Problems:
**A.** In the news report on the Darfur arrest warrant, write out the passage starting with "U.N. officials and" and going on through "swiftly and angrily.".
**B.** In the news report on the Darfur arrest warrant, which court's chief prosecutor is said to be seeking the indictment?
**C.** Write the next part of the news report on the Darfur arrest warrant, picking up after its last sentence.

--- Start Passage given ---

UNITED NATIONS -- The prosecutor of the world's first permanent war crimes tribunal will seek an arrest warrant Monday charging Sudan's president with crimes against humanity and genocide in Darfur, a move U.N. diplomats warned could bring a backlash from Sudan's government...

By JOHN HEILPRIN ~ The Associated Press

UNITED NATIONS -- The prosecutor of the world's first permanent war crimes tribunal will seek an arrest warrant Monday charging Sudan's president with crimes against humanity and genocide in Darfur, a move U.N. diplomats warned could bring a backlash from Sudan's government.

U.N. officials and diplomats said the chief prosecutor of the International Criminal Court would seek an indictment charging Sudanese President Omar al-Bashir with orchestrating violence in Darfur that has left hundreds of thousands of people dead.

Sudan's government reacted swiftly and angrily.

--- End Passage given ---
--- Start Records ---

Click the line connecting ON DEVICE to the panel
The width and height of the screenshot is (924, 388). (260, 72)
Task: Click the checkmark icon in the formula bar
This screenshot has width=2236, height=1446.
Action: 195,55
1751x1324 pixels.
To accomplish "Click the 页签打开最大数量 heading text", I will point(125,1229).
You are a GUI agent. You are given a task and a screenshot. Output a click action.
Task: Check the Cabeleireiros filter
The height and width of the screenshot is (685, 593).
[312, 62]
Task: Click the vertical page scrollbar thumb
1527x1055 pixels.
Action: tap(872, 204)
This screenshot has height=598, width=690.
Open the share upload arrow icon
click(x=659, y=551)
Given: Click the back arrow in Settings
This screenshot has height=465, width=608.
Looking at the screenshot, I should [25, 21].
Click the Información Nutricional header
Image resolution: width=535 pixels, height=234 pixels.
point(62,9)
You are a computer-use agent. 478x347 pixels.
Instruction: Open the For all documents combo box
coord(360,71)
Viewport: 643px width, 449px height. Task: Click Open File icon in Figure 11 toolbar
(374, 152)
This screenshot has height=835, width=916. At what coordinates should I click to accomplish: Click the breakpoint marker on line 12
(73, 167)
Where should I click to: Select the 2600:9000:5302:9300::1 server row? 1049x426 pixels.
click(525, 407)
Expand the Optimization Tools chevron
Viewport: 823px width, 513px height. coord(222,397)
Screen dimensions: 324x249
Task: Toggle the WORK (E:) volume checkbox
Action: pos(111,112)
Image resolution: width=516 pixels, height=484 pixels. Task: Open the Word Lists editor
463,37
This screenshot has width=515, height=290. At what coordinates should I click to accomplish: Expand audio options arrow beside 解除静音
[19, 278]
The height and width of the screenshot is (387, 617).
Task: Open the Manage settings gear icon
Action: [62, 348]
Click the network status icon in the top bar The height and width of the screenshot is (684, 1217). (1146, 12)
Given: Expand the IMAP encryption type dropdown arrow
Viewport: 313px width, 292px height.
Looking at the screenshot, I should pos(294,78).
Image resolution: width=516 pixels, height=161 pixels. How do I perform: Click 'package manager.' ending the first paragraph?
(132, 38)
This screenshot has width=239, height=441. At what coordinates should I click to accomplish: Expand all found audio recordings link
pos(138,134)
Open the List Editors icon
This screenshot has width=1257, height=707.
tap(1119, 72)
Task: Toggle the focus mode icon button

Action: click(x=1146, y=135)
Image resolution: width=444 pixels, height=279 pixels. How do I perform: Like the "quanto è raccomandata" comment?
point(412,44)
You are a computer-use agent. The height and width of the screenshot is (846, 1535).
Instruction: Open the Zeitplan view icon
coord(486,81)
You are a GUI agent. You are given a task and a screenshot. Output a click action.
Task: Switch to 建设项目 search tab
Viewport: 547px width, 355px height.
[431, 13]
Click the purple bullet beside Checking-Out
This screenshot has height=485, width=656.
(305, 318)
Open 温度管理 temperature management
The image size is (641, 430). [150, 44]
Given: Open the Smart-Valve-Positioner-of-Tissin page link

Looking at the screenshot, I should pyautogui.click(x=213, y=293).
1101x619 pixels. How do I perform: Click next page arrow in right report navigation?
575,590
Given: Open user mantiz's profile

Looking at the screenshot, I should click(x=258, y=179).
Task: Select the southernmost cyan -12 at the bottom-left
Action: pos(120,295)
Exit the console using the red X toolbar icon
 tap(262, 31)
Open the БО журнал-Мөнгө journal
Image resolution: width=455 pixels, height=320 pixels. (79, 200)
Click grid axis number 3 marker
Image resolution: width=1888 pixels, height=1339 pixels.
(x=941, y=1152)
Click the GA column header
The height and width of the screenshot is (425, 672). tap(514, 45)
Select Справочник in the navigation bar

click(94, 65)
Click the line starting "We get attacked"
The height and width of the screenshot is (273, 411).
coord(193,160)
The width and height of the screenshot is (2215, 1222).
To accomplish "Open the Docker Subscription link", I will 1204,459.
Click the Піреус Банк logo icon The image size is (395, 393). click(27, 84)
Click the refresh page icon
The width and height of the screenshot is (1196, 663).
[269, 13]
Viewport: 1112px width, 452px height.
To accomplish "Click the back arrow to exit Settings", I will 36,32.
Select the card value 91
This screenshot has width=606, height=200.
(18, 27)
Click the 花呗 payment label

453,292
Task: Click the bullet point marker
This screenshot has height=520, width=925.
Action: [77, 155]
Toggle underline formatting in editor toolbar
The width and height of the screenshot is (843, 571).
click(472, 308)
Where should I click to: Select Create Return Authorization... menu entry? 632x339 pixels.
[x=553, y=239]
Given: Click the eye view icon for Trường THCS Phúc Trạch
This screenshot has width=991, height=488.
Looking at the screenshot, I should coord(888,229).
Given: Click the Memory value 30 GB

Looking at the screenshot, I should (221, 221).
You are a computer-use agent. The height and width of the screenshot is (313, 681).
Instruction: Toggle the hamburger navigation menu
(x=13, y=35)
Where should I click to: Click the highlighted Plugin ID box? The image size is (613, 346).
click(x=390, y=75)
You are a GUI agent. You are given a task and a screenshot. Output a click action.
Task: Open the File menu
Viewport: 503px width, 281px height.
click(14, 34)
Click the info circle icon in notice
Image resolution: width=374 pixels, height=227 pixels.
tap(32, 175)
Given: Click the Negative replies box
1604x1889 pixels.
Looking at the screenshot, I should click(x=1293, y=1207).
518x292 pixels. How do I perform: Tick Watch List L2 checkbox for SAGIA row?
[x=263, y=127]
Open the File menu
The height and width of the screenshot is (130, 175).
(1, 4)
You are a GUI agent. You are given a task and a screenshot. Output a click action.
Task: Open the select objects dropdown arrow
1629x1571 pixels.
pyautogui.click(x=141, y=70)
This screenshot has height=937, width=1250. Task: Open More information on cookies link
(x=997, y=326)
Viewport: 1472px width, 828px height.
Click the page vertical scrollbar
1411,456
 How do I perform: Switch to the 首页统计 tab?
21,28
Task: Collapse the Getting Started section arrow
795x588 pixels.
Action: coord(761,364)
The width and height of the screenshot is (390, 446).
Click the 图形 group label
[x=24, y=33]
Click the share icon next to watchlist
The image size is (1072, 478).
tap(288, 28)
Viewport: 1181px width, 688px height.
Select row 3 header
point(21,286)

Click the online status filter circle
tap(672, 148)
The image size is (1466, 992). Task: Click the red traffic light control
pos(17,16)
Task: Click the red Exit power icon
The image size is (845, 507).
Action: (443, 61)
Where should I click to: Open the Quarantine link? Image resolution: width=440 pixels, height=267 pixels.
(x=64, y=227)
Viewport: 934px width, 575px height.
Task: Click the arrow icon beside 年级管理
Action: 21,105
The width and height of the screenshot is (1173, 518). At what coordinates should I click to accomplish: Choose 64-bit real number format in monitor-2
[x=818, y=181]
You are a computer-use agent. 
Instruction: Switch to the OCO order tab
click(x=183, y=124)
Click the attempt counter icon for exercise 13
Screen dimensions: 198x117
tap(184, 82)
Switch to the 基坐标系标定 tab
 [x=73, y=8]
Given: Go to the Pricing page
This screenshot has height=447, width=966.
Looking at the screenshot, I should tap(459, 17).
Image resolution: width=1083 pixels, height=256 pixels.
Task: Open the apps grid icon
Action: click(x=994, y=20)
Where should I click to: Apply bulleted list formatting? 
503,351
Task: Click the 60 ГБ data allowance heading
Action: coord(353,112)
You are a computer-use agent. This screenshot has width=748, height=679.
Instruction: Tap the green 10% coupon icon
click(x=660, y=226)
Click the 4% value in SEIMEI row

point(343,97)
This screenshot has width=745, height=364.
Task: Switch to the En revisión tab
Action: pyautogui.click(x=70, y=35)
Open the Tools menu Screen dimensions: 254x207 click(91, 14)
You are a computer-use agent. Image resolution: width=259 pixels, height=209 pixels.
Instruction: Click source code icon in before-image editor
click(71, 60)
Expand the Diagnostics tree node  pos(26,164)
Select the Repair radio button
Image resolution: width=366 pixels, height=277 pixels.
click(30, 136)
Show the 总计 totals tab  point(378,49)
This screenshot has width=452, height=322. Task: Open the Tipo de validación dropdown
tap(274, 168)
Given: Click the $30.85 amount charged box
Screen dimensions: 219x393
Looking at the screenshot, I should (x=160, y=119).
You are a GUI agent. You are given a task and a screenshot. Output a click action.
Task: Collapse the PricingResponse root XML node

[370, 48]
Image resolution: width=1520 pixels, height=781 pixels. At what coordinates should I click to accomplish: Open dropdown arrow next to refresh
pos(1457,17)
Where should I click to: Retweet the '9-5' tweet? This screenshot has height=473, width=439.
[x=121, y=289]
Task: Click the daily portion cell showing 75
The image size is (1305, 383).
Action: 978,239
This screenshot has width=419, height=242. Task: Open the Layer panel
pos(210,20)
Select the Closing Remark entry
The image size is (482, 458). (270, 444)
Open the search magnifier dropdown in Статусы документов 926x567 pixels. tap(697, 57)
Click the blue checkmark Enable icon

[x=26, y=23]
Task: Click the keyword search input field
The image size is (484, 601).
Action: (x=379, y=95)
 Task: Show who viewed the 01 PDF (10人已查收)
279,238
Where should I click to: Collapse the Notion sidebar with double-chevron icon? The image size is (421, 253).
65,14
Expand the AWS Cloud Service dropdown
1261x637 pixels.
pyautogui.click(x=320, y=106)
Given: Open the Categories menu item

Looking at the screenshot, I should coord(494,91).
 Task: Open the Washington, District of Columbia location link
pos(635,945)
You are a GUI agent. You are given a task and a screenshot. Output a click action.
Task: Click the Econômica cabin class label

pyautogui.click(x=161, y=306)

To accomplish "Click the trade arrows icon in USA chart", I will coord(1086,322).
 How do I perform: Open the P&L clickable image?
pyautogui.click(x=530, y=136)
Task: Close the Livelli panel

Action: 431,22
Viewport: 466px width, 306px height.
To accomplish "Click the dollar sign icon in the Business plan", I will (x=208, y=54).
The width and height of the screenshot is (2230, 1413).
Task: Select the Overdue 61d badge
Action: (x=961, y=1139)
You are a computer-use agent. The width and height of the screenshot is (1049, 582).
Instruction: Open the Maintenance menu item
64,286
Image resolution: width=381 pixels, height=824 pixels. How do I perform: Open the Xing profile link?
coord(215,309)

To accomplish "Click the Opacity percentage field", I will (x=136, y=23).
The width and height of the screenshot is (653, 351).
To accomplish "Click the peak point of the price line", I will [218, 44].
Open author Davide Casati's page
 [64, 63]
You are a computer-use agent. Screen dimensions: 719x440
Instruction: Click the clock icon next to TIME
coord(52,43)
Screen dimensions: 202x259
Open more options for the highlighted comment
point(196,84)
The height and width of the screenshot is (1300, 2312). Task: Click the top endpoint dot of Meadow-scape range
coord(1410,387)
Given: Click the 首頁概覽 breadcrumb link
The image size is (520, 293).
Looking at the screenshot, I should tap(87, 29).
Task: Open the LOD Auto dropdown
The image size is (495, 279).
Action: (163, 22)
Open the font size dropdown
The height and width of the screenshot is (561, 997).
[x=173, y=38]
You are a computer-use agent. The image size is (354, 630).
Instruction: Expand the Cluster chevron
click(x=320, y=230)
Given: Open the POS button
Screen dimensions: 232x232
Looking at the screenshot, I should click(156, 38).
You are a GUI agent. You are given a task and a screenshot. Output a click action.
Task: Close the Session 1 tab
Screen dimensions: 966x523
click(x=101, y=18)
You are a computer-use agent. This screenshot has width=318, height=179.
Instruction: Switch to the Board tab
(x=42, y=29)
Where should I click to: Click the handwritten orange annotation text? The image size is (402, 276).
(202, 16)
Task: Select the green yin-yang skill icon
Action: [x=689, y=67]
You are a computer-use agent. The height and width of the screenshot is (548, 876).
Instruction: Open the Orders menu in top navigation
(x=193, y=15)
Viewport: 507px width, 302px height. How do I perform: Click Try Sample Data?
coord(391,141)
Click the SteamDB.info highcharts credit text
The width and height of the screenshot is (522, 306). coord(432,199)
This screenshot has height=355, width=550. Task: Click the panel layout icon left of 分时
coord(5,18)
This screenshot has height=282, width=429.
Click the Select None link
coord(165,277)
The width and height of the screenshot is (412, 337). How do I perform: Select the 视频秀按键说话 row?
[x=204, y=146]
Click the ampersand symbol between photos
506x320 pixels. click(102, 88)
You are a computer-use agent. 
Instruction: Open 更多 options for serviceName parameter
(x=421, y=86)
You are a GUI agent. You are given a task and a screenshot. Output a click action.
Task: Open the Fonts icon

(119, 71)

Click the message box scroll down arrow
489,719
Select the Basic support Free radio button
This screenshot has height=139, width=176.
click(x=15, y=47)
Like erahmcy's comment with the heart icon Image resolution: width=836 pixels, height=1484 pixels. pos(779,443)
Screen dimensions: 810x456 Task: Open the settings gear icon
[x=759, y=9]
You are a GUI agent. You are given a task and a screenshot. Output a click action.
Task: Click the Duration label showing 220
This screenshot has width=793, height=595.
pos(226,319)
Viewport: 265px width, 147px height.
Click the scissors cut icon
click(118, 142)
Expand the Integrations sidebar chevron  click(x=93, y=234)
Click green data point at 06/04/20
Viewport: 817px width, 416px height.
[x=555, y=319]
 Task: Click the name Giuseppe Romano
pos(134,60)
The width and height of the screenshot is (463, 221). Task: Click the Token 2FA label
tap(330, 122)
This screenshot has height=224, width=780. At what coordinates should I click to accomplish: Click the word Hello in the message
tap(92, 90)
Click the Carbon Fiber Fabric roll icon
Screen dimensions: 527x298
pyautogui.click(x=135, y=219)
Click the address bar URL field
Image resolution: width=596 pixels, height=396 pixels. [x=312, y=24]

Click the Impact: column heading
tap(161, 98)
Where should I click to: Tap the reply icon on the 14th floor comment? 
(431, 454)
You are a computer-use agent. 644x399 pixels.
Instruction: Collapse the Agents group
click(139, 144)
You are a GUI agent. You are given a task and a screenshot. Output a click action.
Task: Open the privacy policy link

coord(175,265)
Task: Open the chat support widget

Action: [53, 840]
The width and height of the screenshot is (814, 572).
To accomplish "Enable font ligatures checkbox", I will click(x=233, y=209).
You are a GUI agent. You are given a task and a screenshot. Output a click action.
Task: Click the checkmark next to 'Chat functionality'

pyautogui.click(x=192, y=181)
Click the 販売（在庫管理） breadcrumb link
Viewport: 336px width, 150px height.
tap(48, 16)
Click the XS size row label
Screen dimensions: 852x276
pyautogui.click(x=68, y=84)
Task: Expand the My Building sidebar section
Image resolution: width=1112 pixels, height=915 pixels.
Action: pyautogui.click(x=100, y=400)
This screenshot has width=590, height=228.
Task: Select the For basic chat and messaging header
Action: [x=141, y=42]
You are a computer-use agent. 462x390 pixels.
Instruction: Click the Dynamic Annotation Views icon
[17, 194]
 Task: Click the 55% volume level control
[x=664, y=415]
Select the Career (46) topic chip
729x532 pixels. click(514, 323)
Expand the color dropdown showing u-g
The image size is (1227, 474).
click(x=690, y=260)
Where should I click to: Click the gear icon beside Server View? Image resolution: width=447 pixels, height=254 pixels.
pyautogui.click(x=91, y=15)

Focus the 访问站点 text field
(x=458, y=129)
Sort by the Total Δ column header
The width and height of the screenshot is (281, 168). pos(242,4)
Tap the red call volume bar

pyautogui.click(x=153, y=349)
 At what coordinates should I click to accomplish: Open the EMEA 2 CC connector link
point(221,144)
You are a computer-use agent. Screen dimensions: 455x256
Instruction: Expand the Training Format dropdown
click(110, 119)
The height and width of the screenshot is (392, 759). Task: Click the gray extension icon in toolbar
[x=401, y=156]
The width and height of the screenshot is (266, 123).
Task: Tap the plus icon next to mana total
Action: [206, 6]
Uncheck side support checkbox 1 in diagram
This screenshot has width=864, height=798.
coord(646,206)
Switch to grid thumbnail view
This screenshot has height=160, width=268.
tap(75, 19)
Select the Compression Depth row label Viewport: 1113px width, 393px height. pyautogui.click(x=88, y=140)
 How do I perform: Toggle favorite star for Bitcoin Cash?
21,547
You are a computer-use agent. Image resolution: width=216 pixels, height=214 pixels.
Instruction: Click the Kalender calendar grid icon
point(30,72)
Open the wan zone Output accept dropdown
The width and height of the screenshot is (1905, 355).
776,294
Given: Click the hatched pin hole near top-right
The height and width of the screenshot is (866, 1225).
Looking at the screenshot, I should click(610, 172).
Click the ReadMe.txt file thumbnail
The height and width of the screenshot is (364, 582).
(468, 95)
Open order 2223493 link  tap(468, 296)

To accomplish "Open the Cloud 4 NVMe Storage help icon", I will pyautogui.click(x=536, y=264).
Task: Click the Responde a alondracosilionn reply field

--- End Records ---

Answers in order:
**A.**
U.N. officials and diplomats said the chief prosecutor of the International Criminal Court would seek an indictment charging Sudanese President Omar al-Bashir with orchestrating violence in Darfur that has left hundreds of thousands of people dead.

Sudan's government reacted swiftly and angrily.

**B.** The International Criminal Court.

**C.**
"If you indict our head of state, the symbol of our country, the symbol of our dignity, then the sky's the limit for our reactions," Sudan's U.N. ambassador Abdalmahmood Abdalhaleem Mohamed said Friday.

"We condemn it in the strongest of terms. It will have far-reaching, bad implications for the entire country."

China's U.N. ambassador Wang Guangya, whose nation is an ally of Sudan, expressed concern that bringing charges against al-Bashir could jeopardize peace talks and put peacekeepers and humanitarian aid workers in Darfur at greater risk.

"It's one of the implications we have to consider," he said.

South Africa's U.N. ambassador Dumisani Kumalo also cautioned that Darfur's embattled people could be left even less secure. "The debate about the balance between justice, peace and development is a very difficult one," he said.

The court, based in The Hague, Netherlands, said the prosecutor will present evidence of war crimes in Darfur to judges Monday and one or more new suspects would be named. But court officials refused to identify any of the potential new suspects.

U.N. officials and diplomats said they expect lesser charges of helping orchestrate genocide and participating in crimes against humanity to be brought against Sudanese Vice President Ali Osman Mohammed Taha. They spoke on condition of anonymity because of the sensitivity of the issue.

A spokesman for Sudan's president dismissed the investigation and said his government refuses to hand over any suspects.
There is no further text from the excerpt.